Our three organizations joined forces to produce this report because of our shared concern that a rising oligarchy is building an economy that bankrolls billionaires while leaving workers and small businesses behind. Right now, working families are bracing for drastic cuts to life-saving programs like Social Security, Medicaid, and Medicare and harmful slashing of pro-consumer regulations.

Meanwhile, big corporations like Amazon and their executives stand to get even richer and more powerful through the huge tax breaks proposed by the administration and Congress. This fight has profound implications not only for Amazon and its executives, but for the balance of power in our economy.

Ahead of May Day, with actions planned around the country to highlight the fight to protect workers’ rights and dignity, the contrast between the wants of companies like Amazon and top executives like Bezos and the needs of ordinary Americans could not be starker.

“Through granular analysis of one specific company and its top executives, this report illustrates how our tax code has contributed to the extreme concentration of wealth and power that is threatening our economy and our democracy,” said Sarah Anderson, Global Economy Director at the Institute for Policy Studies and the report’s lead author.

“My husband and I wait in line for hours at the food pantry every Monday, while Amazon’s executives make millions off our labor as we break our bodies to earn a living. We all deserve to retire with dignity, but I have zero savings while the people whose wealth I’m creating have more than they and their future generations could ever need,” said Wendy Taylor, Amazon STL8 worker and STL8 organizing committee member. “It would be easier to stomach if Amazon paid us the true value of our work, but they’ve chosen profits over fair compensation.
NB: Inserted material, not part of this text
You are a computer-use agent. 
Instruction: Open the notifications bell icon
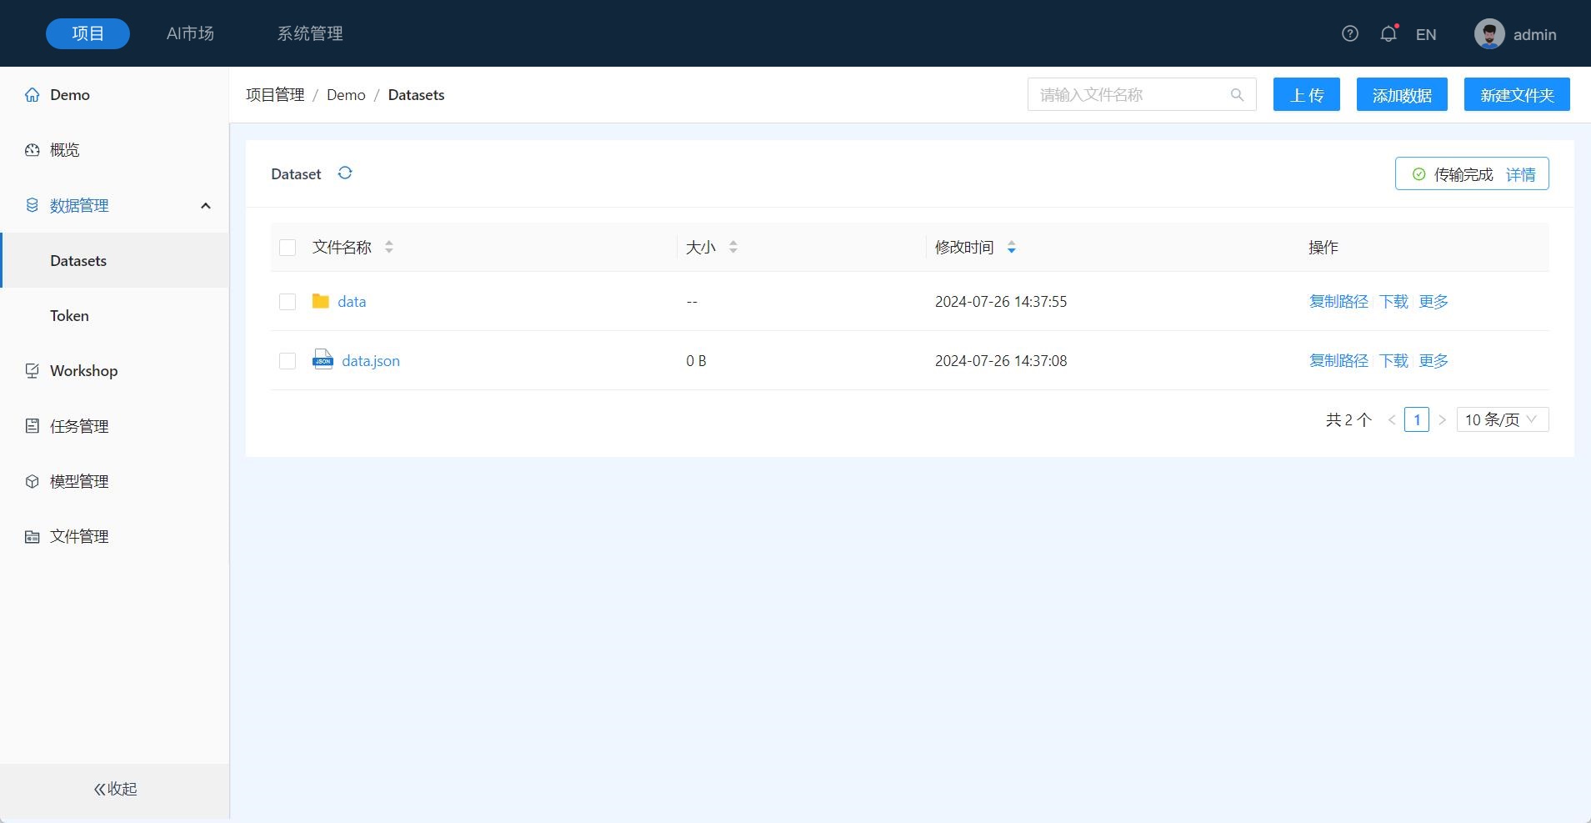tap(1388, 34)
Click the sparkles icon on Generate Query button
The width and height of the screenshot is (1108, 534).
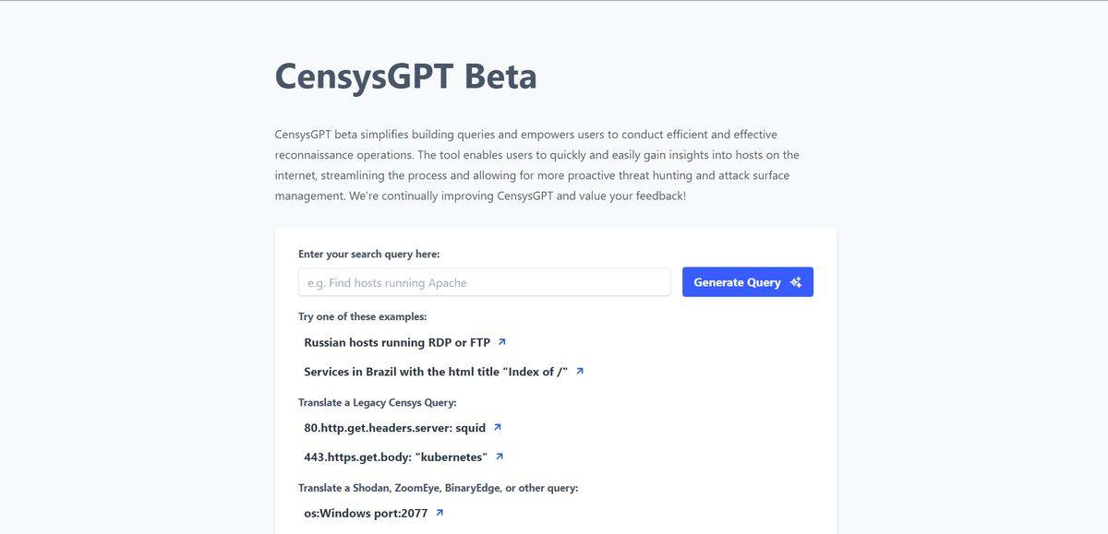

As our labor helps the company prosper, certain politicians have let Bezos and Jassy rig the rules in their favor. They pay nearly nothing in taxes, diverting public resources from our parks, schools, and neighborhoods for their private gain. Enough is enough. Together, we must demand Amazon pay what they owe—both through taxes and fair wages—using their resources to treat us with the dignity we deserve so nothing stands between us and providing for our families and communities.”

“By gutting important public programs and expanding tax breaks for the wealthy, the Trump administration is on the brink of a massive transfer of wealth from the public to billionaires and corporations. This report highlights what’s at stake by detailing the numerous ways Trump’s tax code is designed to favor Amazon and its executives over the very workers and independent small businesses that have been hurt by Amazon,” said Ryan Gerety, Director of the Athena Coalition. “Over the next several months, we must stand together to protect public programs and oppose tax handouts to corporate billionaires like Andy Jassy and Jeff Bezos.”

“Amazon and Jeff Bezos have made billions squeezing every drop of profit they can out of our communities by breaking workers’ bodies, poisoning our air, and sucking up public subsidies, and now they’re selling out our fundamental freedoms,” said Lauren Jacobs, Executive Director of PowerSwitch Action. “To stop autocracy, we need to challenge the corporations and billionaires behind and benefiting from oligarchy, not give them more tax breaks.”